[Screen-element location data]

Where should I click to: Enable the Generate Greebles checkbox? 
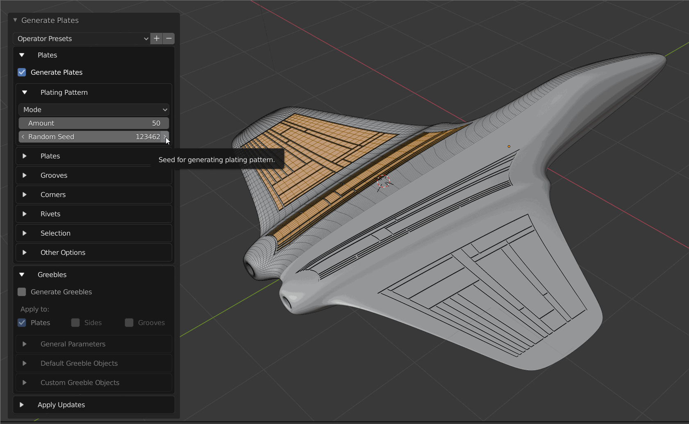[x=22, y=292]
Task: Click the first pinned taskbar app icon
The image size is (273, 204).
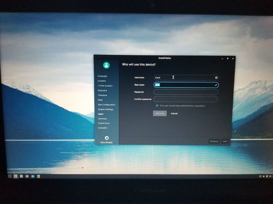Action: [15, 176]
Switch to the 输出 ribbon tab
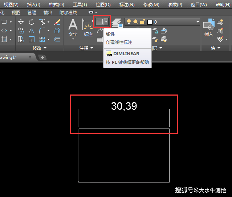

Exercise:
Turn the lines of data above into a numbered list, leaving out blank lines and the pictures.

Expected output:
1. Where should I click to: Enable the Generate Greebles checkbox? 
2. [x=22, y=292]
3. Task: Click the first pinned taskbar app icon
4. The image size is (273, 204).
5. Action: [15, 176]
6. Switch to the 输出 ribbon tab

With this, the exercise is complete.